In 1967, Barnard mailed me an acceptance letter. Tears washed my cheeks as I pirouetted across the living room: I would leave my parents’ Persian home in Forest Hills, Queens, and thrust myself into the lecture halls of Morningside Heights. Not only would I be the first female from my family to ever go to elementary school, junior high and high school, but I would be the very first woman to attend college.
My parents, Orthodox Jews from the Persian city of Mashhad, were horrified. Pop, who believed it was his patriarchal responsibility to protect me from the evils of education and the Ivy League brothels of America, was faced with a wayward daughter who kept walking toward them.
But, after a year and a half of commuting, I decided it was time to have the full college experience and move into a dormitory. I secretly registered for a double room in an all-female Barnard dorm. Another student was already occupying one half of a dorm room; the other half had a bed and desk awaiting me. Knowing that this was the only available room on campus, I took the roommate and the room sight unseen.

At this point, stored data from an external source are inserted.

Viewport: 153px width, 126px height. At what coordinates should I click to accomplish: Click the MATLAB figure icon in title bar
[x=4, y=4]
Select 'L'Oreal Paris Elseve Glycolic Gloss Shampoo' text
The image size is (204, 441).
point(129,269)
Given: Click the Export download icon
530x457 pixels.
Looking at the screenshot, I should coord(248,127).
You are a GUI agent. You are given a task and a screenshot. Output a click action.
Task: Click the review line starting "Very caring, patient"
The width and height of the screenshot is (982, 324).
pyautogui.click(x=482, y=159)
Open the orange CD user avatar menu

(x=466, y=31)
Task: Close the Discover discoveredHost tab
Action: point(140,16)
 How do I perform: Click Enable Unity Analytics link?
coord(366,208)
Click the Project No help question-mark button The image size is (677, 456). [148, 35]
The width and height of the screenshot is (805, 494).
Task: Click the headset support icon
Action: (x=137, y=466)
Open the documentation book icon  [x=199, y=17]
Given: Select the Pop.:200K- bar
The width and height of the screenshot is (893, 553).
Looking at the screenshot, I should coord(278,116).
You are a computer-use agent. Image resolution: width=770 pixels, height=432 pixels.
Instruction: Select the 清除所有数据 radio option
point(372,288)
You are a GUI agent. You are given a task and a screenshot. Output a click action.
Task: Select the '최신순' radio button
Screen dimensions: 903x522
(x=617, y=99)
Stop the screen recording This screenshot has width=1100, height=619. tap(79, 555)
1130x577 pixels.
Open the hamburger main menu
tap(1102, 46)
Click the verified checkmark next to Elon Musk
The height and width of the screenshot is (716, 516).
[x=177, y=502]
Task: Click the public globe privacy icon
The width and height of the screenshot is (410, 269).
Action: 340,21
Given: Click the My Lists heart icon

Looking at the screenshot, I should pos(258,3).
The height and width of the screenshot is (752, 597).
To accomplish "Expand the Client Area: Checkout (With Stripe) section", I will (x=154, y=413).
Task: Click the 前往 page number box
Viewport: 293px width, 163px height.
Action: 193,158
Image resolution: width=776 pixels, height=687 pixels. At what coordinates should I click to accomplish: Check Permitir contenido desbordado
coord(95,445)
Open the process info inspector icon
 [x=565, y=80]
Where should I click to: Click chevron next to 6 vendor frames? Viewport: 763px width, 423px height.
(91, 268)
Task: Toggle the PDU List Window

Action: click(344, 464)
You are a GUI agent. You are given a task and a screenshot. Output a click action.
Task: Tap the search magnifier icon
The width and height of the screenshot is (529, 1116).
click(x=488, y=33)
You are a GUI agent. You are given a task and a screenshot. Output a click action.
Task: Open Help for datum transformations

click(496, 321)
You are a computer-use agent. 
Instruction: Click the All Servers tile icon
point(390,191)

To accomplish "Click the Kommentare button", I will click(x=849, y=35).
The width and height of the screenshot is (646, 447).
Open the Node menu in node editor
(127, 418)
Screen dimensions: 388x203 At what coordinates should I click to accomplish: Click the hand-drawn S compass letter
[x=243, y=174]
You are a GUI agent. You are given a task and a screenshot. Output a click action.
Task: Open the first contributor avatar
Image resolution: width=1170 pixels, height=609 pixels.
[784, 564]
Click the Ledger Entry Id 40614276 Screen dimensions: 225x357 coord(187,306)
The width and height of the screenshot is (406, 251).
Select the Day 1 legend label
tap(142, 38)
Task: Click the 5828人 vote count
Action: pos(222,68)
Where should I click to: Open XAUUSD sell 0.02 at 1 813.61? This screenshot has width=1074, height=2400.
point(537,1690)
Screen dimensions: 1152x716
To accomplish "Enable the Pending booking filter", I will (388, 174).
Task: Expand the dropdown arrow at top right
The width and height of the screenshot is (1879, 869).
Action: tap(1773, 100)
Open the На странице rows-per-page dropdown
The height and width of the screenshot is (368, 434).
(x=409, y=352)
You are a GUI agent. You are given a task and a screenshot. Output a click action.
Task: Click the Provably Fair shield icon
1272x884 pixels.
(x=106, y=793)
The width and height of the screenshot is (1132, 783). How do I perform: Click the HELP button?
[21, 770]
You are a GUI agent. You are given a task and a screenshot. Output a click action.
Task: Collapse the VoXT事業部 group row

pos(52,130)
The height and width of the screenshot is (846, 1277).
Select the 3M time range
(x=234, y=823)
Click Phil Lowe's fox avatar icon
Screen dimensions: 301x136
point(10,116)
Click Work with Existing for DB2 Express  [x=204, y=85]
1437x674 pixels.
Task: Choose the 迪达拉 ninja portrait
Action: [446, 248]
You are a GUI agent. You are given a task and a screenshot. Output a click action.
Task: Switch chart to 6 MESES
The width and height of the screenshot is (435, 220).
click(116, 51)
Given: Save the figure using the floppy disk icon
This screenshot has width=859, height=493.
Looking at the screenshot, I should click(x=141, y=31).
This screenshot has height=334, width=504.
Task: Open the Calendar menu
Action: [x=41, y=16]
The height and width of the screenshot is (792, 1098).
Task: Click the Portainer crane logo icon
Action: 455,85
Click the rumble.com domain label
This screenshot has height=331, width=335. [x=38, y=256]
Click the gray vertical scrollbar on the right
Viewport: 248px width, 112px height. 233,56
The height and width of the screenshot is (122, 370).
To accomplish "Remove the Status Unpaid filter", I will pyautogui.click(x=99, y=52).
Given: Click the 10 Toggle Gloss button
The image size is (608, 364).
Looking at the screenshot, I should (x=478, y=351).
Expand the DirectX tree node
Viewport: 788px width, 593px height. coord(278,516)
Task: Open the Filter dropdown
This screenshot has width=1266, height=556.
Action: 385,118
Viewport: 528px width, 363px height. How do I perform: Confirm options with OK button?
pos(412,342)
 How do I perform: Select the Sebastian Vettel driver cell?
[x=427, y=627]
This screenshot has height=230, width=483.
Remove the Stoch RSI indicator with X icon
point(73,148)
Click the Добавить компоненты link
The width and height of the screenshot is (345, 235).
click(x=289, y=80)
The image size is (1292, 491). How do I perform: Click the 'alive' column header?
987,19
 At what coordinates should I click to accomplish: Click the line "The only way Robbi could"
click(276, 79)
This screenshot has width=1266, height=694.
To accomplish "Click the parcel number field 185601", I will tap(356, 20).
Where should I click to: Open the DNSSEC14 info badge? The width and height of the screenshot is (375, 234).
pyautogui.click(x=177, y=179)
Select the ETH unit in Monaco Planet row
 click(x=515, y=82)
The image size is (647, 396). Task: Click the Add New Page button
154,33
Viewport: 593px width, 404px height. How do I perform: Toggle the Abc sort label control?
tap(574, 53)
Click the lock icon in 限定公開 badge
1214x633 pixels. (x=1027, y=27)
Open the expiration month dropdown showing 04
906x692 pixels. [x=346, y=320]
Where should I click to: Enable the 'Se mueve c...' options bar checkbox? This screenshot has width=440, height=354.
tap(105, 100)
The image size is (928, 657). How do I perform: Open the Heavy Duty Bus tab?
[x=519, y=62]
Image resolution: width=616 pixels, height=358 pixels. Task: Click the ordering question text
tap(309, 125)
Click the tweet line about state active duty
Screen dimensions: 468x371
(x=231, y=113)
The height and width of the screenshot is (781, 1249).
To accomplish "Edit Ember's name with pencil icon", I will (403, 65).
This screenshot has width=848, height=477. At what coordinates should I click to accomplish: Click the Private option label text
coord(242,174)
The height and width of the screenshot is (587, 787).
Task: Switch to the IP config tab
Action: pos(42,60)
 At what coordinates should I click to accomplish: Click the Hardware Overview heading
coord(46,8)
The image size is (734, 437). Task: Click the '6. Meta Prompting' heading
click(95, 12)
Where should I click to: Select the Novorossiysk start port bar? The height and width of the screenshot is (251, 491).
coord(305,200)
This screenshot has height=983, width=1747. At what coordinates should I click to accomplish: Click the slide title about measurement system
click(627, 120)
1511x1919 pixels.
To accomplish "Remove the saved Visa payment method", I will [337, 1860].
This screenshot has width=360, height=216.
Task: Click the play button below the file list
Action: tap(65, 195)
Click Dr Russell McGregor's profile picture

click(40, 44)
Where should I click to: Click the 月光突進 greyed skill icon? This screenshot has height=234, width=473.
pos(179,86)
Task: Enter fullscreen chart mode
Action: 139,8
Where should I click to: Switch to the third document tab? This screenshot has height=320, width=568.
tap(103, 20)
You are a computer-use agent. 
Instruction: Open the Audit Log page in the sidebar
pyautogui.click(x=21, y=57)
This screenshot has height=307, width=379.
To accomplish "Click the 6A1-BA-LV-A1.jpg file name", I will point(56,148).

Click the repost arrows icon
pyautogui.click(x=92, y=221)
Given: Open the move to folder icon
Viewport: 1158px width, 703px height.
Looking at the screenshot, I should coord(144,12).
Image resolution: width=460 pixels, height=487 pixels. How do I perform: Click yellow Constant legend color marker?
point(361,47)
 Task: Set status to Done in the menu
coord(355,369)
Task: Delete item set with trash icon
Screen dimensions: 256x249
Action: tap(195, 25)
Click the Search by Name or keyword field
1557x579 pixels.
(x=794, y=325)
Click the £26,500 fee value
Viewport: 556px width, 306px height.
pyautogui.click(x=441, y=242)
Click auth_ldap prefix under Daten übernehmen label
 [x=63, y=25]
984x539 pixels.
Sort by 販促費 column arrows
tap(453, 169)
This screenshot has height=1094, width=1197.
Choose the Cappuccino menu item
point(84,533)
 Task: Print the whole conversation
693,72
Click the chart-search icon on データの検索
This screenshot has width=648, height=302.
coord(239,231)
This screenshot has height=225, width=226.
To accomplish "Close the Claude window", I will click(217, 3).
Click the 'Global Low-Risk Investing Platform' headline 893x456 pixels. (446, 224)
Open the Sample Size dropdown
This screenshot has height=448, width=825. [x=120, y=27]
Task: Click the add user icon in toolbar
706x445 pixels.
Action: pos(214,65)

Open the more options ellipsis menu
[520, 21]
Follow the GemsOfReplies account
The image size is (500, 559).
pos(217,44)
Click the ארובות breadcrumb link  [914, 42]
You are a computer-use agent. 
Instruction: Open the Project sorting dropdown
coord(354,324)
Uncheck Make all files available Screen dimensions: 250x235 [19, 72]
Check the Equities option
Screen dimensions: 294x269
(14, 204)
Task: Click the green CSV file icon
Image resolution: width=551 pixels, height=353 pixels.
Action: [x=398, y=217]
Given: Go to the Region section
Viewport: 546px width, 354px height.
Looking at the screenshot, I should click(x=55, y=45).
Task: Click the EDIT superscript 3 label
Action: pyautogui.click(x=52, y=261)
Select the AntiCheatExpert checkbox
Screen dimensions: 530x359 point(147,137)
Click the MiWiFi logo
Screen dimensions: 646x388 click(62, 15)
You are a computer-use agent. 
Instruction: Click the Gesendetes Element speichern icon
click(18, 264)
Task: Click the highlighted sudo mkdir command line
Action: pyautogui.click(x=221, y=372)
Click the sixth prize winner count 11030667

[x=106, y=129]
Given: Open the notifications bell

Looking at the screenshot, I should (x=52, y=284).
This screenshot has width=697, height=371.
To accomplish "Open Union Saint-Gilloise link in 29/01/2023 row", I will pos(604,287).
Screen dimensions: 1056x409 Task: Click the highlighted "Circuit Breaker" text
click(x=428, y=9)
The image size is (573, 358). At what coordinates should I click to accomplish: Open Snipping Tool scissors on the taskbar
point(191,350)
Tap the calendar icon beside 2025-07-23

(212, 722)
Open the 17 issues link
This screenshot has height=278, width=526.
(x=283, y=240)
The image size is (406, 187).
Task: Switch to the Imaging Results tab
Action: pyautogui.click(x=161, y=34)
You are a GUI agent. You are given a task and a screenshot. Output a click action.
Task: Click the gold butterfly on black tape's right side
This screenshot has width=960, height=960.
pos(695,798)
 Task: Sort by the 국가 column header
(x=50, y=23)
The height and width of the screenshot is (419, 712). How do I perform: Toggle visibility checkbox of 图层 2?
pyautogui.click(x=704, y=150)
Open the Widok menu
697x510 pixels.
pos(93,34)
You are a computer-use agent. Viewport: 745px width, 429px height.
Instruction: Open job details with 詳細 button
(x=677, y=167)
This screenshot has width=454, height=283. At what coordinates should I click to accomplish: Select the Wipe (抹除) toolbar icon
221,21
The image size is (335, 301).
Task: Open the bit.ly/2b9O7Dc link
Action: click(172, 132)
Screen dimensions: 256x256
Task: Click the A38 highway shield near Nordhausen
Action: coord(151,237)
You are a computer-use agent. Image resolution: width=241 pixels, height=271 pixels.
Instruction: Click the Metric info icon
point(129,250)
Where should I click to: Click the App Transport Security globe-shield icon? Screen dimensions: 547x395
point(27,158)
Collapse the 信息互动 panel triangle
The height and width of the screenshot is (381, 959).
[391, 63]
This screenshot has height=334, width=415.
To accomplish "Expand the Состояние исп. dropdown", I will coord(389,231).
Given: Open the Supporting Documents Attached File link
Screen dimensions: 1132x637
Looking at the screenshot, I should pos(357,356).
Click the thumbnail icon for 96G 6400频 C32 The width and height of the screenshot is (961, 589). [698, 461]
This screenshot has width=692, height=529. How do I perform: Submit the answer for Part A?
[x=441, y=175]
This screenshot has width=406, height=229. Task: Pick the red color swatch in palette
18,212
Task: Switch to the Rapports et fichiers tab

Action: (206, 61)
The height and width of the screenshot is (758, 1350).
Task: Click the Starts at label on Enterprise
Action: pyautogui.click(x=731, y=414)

That evening, I calmly told my parents that the commute was wearing me down and to make my life less stressful, I had taken a room in a single sex, all-female, Barnard dormitory. Pop jumped out of his chair, charged up the staircase, ripped off his three-piece suit, threw on his pajamas and got into bed. He had officially begun his hunger strike. My father stopped going to work, stopped eating solid foods, and stopped shaving. A white beard of mourning grew over his face.
For him, sleeping in a dorm translated into “leaving my father’s house,” which meant leaving his protection, values, and moral codes. A daughter only leaves her father’s home in order to enter her husband’s home. He was convinced that college girls spent all their after school hours engaged in intercourse, sometimes for money. They were all loose, wild, valueless women who would eventually corrupt his only daughter. Day after day he lay in bed, rejecting food, only occasionally sipping water, refusing to see or speak to me. I was furious; I had never demonstrated any interest in prostitution! Why was he determined to equate college life with promiscuity?
Each day I came home from Barnard and found him in the same horizontal position. He grew thinner and weaker; for 10 days I wrestled with guilt. On the 10th night of his hunger strike, I asked my brother David to drive me to Barnard. After packing all my clothing and books into the car, I respectfully entered my father’s bedroom. He would not allow his eyes to meet mine. I softly told him I loved him and promised to come home every Friday night for Shabbat.
David was behind the wheel when I climbed into the car. Mom sat in the back seat. Then, Pop emerged, running after us, unshaven, in flannel pajamas and slippers. He pushed Mom over and landed right next to her. He had come, in a rage, to witness the loss and ruin of his only daughter.
No one at the front desk or in the lobby had ever seen a father like mine before. Waves of guilt, hatred, shame, and fury churned in my stomach as he followed me up to my third floor bedroom. As we passed, students looked on, astonished. With a gaunt face ready for war, slippered feet, pajamas, and his streaming beard, he stomped across the hallway. He had come to see for himself the depraved life his American daughter had defiantly chosen.
I thought to myself, if he has to be here humiliating me, at least he will see my dorm room is just like my bedroom at home. Pop stood behind me craning his neck as I slowly opened the door and switched on the light. To my right was my bed and desk, to my left lay my new—and naked—roommate entwined with her boyfriend.
My father stormed out with flaring nostrils and rattling teeth, but in that moment, we had entered a new phase of our relationship. I moved in. My father took a full year to recover from what he had seen, but once again, he accepted me as his daughter.